● ACTIVITY
Could each entry below be written out exactly, with every picture dropped?

Dataset records:

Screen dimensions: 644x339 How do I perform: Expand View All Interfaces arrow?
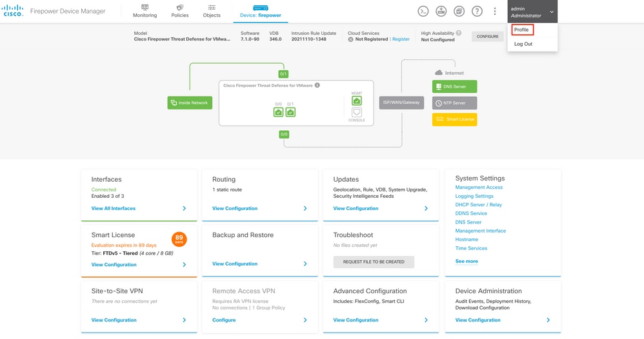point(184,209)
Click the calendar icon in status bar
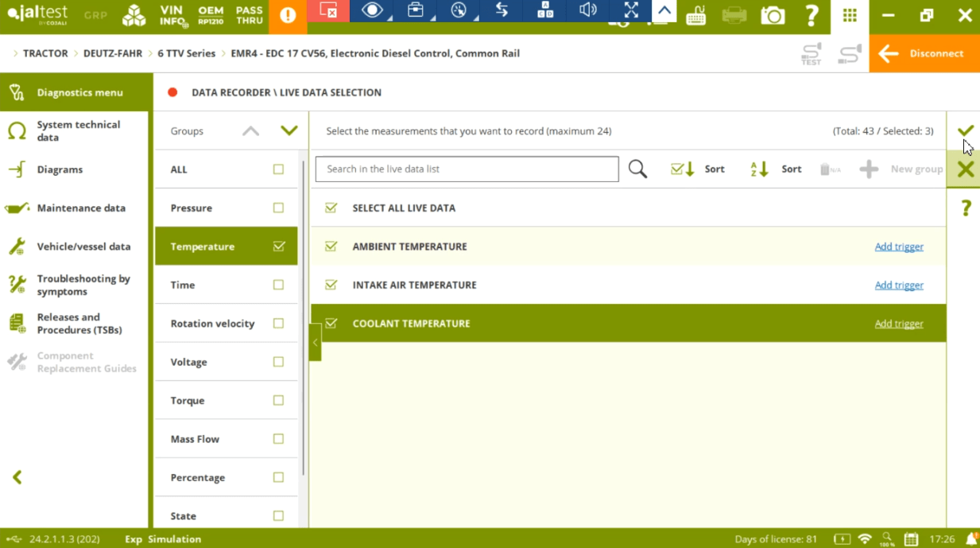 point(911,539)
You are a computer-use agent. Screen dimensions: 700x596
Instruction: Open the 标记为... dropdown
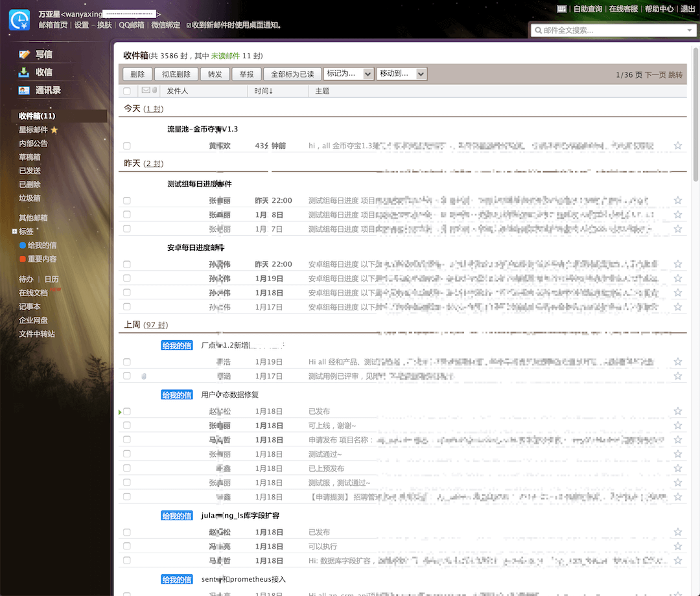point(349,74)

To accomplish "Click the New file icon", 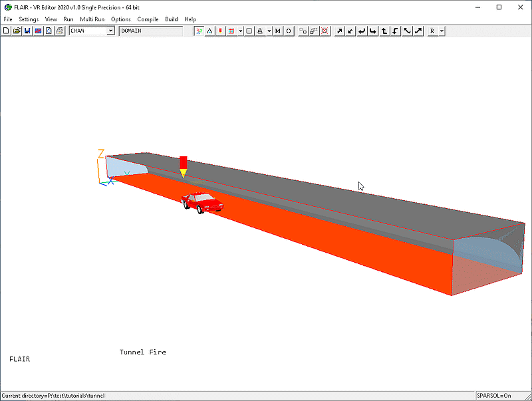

● TASK ANSWER
Screen dimensions: 644x339 How do I perform: Expand View All Interfaces arrow?
point(184,209)
Click the calendar icon in status bar
 point(911,539)
You are a computer-use agent. Screen dimensions: 700x596
Instruction: Open the 标记为... dropdown
point(349,74)

To accomplish "Click the New file icon", 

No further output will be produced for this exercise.